Problem statement: Your task is to copy each line of the material that includes "computer".

(Beginning of Recorded data)

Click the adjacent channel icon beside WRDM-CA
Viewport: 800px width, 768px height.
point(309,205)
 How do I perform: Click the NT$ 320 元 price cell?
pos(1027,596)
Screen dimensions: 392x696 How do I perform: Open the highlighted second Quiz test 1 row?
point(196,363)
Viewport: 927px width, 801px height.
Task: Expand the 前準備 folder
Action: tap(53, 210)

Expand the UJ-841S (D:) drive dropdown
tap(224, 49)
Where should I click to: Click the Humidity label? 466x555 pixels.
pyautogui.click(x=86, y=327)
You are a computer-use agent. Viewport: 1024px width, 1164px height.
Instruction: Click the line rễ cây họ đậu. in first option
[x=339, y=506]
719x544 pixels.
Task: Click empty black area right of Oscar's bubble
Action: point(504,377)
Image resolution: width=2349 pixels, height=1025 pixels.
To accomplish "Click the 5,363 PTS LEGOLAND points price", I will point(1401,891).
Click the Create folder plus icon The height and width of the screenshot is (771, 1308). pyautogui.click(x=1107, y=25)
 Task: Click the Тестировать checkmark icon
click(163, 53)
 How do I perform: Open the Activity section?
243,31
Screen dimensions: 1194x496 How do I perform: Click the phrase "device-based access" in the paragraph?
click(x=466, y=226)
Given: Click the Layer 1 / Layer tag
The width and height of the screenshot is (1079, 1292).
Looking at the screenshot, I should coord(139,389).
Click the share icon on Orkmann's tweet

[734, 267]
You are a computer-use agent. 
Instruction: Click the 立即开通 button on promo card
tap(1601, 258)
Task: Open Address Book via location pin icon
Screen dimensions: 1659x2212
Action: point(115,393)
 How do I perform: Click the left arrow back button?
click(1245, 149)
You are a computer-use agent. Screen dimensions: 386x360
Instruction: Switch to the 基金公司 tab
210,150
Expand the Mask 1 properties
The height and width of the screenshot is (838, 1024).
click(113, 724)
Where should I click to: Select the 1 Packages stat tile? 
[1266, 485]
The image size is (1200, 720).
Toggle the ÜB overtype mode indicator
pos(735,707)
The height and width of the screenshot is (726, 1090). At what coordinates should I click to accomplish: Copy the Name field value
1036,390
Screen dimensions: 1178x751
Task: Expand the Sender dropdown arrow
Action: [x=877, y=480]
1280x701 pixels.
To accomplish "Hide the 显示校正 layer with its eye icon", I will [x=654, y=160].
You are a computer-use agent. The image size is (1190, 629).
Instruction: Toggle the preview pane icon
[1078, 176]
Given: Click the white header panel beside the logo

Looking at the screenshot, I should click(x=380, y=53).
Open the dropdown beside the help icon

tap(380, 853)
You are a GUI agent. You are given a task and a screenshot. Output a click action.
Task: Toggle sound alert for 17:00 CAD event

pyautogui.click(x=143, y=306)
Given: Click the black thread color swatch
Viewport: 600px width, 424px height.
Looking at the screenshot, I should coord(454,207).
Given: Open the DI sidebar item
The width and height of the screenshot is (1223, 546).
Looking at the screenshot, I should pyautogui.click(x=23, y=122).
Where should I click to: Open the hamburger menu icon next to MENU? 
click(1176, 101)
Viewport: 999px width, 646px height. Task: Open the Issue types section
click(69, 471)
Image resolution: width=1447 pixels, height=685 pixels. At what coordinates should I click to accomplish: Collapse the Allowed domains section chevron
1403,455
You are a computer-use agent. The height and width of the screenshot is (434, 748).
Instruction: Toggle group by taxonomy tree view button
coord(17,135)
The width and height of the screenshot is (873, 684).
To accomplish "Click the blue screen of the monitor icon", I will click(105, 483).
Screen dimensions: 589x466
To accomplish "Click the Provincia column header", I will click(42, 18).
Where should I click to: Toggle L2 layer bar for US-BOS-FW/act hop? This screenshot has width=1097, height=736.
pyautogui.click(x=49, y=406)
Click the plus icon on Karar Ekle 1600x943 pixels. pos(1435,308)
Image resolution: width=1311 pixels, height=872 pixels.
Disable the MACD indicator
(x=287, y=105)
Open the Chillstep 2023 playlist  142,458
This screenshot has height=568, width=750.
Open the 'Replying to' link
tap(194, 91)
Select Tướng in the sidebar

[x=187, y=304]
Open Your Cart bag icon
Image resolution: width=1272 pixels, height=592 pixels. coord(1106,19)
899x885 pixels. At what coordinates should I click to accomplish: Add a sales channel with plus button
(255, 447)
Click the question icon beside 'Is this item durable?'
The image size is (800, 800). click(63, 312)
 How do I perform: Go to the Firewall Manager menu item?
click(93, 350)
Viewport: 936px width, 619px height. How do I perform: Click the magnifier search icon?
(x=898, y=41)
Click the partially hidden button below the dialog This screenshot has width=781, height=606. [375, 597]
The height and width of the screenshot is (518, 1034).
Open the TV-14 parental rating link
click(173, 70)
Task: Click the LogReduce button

(End of Recorded data)

Result of this exercise:
You are a computer-use agent. Viewport: 1024px width, 1164px height.
You are a computer-use agent. 
You are a computer-use agent. Screen dimensions: 386x360
You are a computer-use agent. The image size is (1190, 629).
You are a computer-use agent. The height and width of the screenshot is (434, 748).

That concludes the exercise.